TASK REQUIREMENTS — Transcribe the stretch of the Vacon text from "- Divisions: 30" through "nearly 90 countries.".

TEXT SEGMENT —

□ □ □ □

Vacon Plc
- Company type: Julkinen osakeyhtiö
- Traded as: Nasdaq Helsinki: VAC1V
- Industry: Industrial goods & services
- Founded: 1993 (as Vaasa Control Ltd)
- Fate: Acquired by Danfoss
- Successor: Danfoss
- Headquarters: Vaasa, Finland
- Area served: Worldwide
- Key people: Vesa Laisi (CEO), Panu Routila (Chairman of the Board)
- Products: Variable-speed AC drives
- Revenue: ▲€403.0 million (2013)
- Number of employees: 1,596 (2013)
- Divisions: 30 sales offices
- Website: www.vacon.com

= Vacon =

Finnish manufacturer

Vacon was a Finnish manufacturer of variable-speed AC drives for adjustable control of electric motors, and inverters for producing energy from renewable sources and was headquartered in Vaasa, Finland. Vacon stands for Vaasa Control Ltd.

Vacon had production and R&D (Research and development) facilities in Europe, Asia, and North America, sales offices in 30 countries, and sales representatives and service partners in nearly 90 countries.

The shares of Vacon Plc (VAC1V) are quoted on the main list of the Helsinki stock exchange (NASDAQ OMX Helsinki). In 2013, Vacon’s revenues amounted to EUR 403.0 million, and the company employed globally approximately 1,600 people.

□ □ □ □

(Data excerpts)
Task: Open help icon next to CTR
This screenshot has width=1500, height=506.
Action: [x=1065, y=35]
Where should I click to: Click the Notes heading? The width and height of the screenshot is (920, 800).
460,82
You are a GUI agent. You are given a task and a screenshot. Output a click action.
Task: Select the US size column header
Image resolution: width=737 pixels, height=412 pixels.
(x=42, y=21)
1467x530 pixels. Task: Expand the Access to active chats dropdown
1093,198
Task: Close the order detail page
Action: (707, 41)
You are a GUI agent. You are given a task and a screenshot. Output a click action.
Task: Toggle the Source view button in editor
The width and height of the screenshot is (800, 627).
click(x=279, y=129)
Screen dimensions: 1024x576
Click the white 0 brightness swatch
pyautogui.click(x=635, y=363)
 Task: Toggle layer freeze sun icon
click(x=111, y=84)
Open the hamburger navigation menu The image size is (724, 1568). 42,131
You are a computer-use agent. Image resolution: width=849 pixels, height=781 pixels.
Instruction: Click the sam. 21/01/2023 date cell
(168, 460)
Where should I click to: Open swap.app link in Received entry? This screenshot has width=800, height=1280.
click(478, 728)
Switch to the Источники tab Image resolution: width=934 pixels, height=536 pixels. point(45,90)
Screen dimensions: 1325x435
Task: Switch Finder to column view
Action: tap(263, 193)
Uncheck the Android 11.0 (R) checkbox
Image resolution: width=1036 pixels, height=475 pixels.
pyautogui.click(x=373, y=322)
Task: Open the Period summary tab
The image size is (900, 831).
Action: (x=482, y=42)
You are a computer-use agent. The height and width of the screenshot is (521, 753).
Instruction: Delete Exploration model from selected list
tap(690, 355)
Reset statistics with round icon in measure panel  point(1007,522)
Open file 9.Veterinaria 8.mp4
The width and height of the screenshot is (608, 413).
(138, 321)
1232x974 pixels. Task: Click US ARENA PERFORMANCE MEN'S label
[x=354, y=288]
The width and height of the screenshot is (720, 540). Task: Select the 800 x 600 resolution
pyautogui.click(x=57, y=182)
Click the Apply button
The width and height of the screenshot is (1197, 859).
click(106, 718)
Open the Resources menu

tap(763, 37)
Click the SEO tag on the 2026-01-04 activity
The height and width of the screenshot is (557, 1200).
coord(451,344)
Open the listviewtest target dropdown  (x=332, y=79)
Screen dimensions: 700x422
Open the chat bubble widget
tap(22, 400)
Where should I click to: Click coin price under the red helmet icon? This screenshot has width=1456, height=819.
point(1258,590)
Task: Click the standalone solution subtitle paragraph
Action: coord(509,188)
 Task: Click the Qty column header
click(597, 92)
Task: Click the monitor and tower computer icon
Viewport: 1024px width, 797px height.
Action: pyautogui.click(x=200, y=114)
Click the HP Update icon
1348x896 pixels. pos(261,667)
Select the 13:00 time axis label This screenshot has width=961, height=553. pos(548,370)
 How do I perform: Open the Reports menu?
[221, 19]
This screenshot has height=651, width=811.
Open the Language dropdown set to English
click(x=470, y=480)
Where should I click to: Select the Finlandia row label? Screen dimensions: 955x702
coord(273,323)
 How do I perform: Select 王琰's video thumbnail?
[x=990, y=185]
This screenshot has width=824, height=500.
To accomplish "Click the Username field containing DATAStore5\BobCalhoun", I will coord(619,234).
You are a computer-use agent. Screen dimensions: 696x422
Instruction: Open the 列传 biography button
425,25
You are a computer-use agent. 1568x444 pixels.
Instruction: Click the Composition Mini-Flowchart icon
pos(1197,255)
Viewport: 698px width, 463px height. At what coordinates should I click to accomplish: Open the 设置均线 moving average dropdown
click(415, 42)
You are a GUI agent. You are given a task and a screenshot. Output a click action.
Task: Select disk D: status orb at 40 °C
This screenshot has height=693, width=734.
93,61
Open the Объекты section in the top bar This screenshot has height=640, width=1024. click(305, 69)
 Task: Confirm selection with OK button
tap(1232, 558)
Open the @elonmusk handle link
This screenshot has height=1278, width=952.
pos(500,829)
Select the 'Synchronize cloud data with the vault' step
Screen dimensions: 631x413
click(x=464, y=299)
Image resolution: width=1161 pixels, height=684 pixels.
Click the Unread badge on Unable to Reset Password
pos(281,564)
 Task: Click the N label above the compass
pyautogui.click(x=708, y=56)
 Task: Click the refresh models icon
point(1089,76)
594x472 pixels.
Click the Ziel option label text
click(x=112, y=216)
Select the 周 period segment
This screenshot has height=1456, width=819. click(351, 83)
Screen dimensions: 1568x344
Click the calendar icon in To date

□ □ □ □

ANSWER BELOW —
- Divisions: 30 sales offices
- Website: www.vacon.com

= Vacon =

Finnish manufacturer

Vacon was a Finnish manufacturer of variable-speed AC drives for adjustable control of electric motors, and inverters for producing energy from renewable sources and was headquartered in Vaasa, Finland. Vacon stands for Vaasa Control Ltd.

Vacon had production and R&D (Research and development) facilities in Europe, Asia, and North America, sales offices in 30 countries, and sales representatives and service partners in nearly 90 countries.